Lo studio rivela infatti che il 79% dei professionisti si «sente positivo o molto positivo riguardo ai datori di lavoro che li contattano su LinkedIn per un’opportunità lavorativa» un buon 62% tuttavia assume un «atteggiamento negativo o molto negativo verso le aziende che fanno “ghosting” su LinkedIn» (il ghosting è l’interruzione di tutte le comunicazioni anche senza un apparente motivo, ignorando completamente qualunque tentativo di contatto), pratica che purtroppo sembra essere sempre più ricorrente dal momento che sette datori di lavoro su dieci hanno ammesso di averlo fatto nei confronti di un candidato nell’ultimo anno.

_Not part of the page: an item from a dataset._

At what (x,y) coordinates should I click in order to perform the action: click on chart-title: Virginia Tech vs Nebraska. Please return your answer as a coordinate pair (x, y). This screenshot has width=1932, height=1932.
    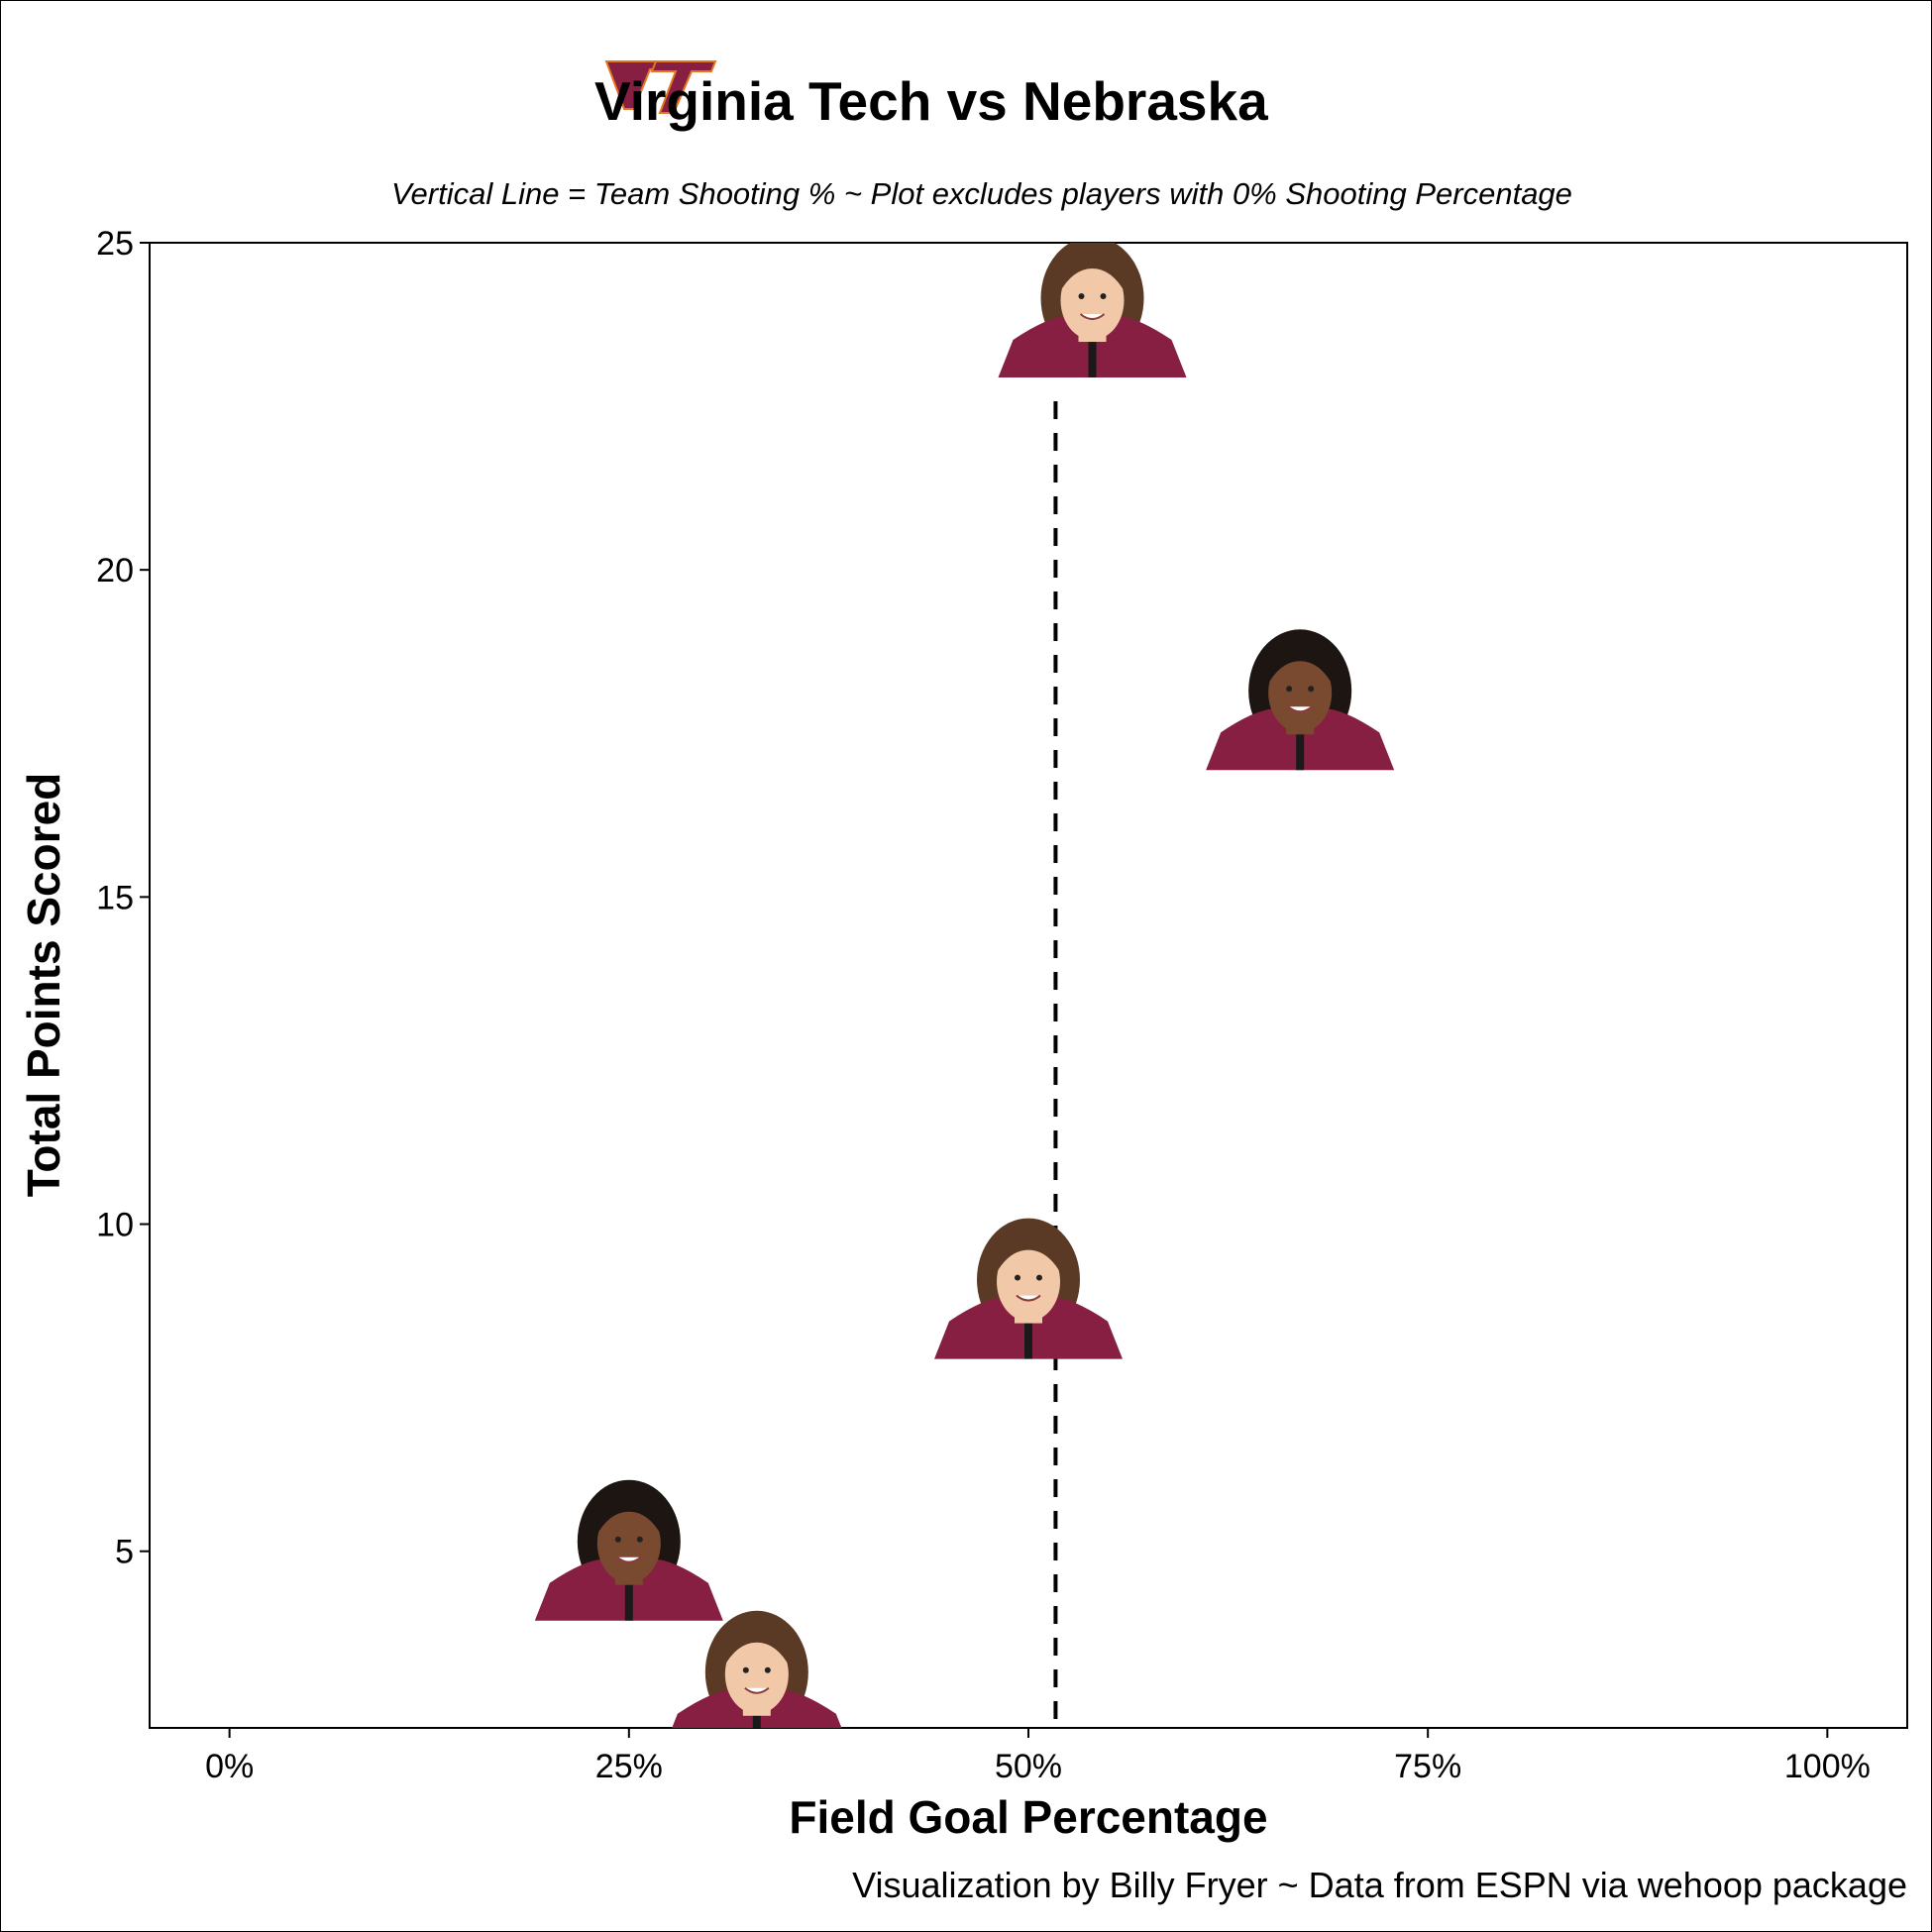
    Looking at the image, I should click on (931, 101).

Un deciso passo falso, visto che il 63% si dice pronto ad evitare «in futuro di candidarsi a lavori presso datori di lavoro colpevoli di fare “ghosting”».

Gli errori da evitare

Un altro elemento considerato importante è la chiarezza sull’offerta salariale (richiesta dal 95%) mentre è stigmatizzato negativamente il riferimento a sesso ed età: in questo caso il 69% è pronto a ignorare l’offerta. Parole come «energico», «nativo digitale» o «neolaureato», anche senza intento dannoso, possono scoraggiare i candidati più anziani dal candidarsi. Allo stesso modo, parole legate al genere come «imporsi» o «sfidare» possono essere considerate maschili e allontanare i candidati di sesso femminile.

Niente complicazioni e spazio alla semplificazione: il 64% delle persone in cerca di lavoro trova fastidioso quando viene chiesto di compilare manualmente un modulo di domanda separato dopo aver inviato il curriculum tramite LinkedIn. Attenzione poi a non inviare troppi solleciti: il 39% non è disposto ad accettarne più di due, al 25% ne basta uno, il 17% è pronto ad arrivare a tre, il 16% anche quattro.

Cambiamo un attimo prospettiva e mettiamoci nei panni dell’azienda: se dopo cinque giorni dall’annuncio la casella di posta resta vuota vuol dire che sono stati inanellati una serie di errori. Il primo: il messaggio che avete scritto è troppo generico, testi del tipo «Ho il lavoro più incredibile che so che amerai» non funzionano, non vengono considerati credibili dal 58% degli intervistati. Meno grave il secondo errore: proporre una opportunità che non corrisponde al grado di esperienza, o alle competenze acquisite o al percorso di carriera del candidato che ha visionato l’annuncio. È una circostanza, questa, raccontata dal 57% degli intervistati. Attenzione poi ad essere sufficientemente presenti su LinkedIn, il fatto cioè che sia difficile trovare informazioni sufficienti sull’organizzazione, sui suoi prodotti o sui suoi servizi è visto male da un intervistato su due. Fondamentale il linguaggio: se il reclutatore utilizza troppe parole chiave o gergo aziendale, uno su due è mal disposto nei confronti di quell’annuncio, accade la stessa cosa se ci sono errori grammaticali.

Se questo è ciò che non bisogna fare, che cosa invece è apprezzato? Naturalmente devono esserci elementi fondamentali come l’indicazione chiara della professione richiesta e anche il luogo. Una descrizione dettagliata del lavoro è apprezzata dal 61% degli intervistati, come l’indicazione dei compiti principali piace al 54%, un riferimento ai benefit infine è apprezzato dal 54 per cento.